Agri-blu, l’innovazione che nasce dai bisogni della terra
Si chiama agricoltura conservativa e la sua ultima evoluzione arriva dagli Stati Uniti. Proprio dove si è sviluppata, a partire dagli anni Trenta del secolo scorso. In Italia ha preso piede soltanto da pochi decenni. Grazie infatti ai primi agricoltori che ne hanno abbracciato i principi e che dal 1988 sono rappresentati dall’Aigacos, l’Associazione italiana per la gestione agronomica e conservativa del suolo. Realtà fondata da un gruppo di agricoltori e di studiosi. Tutti interessati a portare in Italia un modo diverso di fare agricoltura, più in sintonia con le esigenze del suolo.
L’agricoltura blu
L’agricoltura conservativa, comunemente chiamata “agricoltura blu”, consiste in una serie di pratiche agronomiche. Che, limitando gli effetti negativi sulla composizione e sulla struttura del suolo, aumentandone il contenuto di sostanza organica e frenando il processo di erosione e di degradazione, permettono una migliore gestione in campo.
I princìpi cardine
I princìpi cardine dell’agricoltura blu sono tre. Ovvero ridurre al minimo, fino a eliminarle, le lavorazioni del terreno. Quindi mantenere il suolo il più possibile coperto da residui vegetali. E, infine, praticare la rotazione per le colture erbacee.

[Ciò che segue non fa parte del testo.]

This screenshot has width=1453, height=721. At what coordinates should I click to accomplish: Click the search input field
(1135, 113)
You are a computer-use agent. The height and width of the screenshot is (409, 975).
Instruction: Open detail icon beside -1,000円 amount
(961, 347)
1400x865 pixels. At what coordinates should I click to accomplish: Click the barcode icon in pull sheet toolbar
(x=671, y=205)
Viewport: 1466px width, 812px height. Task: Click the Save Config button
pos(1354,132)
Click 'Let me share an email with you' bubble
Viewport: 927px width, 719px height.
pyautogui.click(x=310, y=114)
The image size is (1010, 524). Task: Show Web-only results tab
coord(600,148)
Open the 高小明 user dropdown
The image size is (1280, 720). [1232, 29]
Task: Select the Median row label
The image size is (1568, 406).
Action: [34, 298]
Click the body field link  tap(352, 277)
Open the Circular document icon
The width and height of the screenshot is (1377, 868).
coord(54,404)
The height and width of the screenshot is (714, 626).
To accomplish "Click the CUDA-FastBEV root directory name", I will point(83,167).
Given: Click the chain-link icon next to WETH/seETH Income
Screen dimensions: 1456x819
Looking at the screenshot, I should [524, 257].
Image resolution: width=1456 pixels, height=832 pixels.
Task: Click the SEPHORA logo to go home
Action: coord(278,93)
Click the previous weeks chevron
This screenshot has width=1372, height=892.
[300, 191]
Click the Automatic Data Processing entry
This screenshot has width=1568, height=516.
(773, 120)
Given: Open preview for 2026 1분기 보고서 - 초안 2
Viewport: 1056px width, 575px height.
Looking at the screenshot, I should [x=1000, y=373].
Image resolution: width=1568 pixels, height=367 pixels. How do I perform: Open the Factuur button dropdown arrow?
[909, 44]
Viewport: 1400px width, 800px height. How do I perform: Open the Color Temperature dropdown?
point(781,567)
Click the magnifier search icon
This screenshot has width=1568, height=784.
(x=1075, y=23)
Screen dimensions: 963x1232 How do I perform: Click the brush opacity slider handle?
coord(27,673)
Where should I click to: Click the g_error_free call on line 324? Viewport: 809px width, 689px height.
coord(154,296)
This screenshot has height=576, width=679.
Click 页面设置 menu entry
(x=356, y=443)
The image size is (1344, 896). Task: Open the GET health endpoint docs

Pensione per la minima lavorazione
“In Italia non abbiamo molta consapevolezza di quel che succede oltreoceano, ma là stanno mettendo in pensione addirittura la minima lavorazione, a vantaggio di tecniche che si avvicinano sempre più alla semina diretta o su sodo», spiega il vicepresidente di Aigacos, Mauro Grandi, 38 anni, pavese, agricoltore.
“Alcune tecniche recenti, come il vertical tillage”, che consiste in una micro-lavorazione del terreno mediante incisioni con dischi verticali, appunto, a soli 3 centimetri di profondità, “non richiedono – continua Grandi – nessun interramento dei residui, che rimangono sul terreno assicurando temperature più elevate in primavera, con la possibilità quindi di anticipare le semine. Hanno inoltre il vantaggio di poter essere applicate con le più diffuse seminatrici, senza costi aggiuntivi per l’azienda».
Contoterzisti sensibili
“Ci sono ormai alcuni contoterzisti – prosegue Grandi – che hanno scelto di seguire le tecniche dell’agricoltura blu. Specializzandosi proprio nell’offrire agli agricoltori soluzioni mirate, con macchine e attrezzature modificate in funzione delle esigenze e delle caratteristiche delle singole zone”.
L’esempio di Montana
Uno di questi è Paolo Montana, 46 anni, contoterzista che in diciotto anni d’esperienza e di prove eseguite su vari tipi di terreno, è riuscito “a creare il connubio tra agricoltura conservativa e riduzione dei costi“, dice, «con il taglio drastico delle operazioni colturali e con la valorizzazione dei reflui zootecnici e da biogas».
Sinergia di specializzazioni
Da poco Montana ha stretto «una sinergia di specializzazioni», come la chiama lui stesso, tra la propria azienda “Agri Verde” e l’azienda conto terzi specializzata in gestione dei reflui “Servizi & Qualità”. I cui titolari, Giuliano Oldani e Agostino Bonomi, hanno scelto di condividere questa opportunità. Per offrire agli agricoltori servizi a basso impatto ambientale veramente innovativi.
Il punto di forza
Il punto di forza sta nella “valorizzazione della sostanza organica presente nei reflui e della struttura del terreno, attraverso la riduzione del calpestio e l’eliminazione definitiva dell’utilizzo dell’erpice rotante”.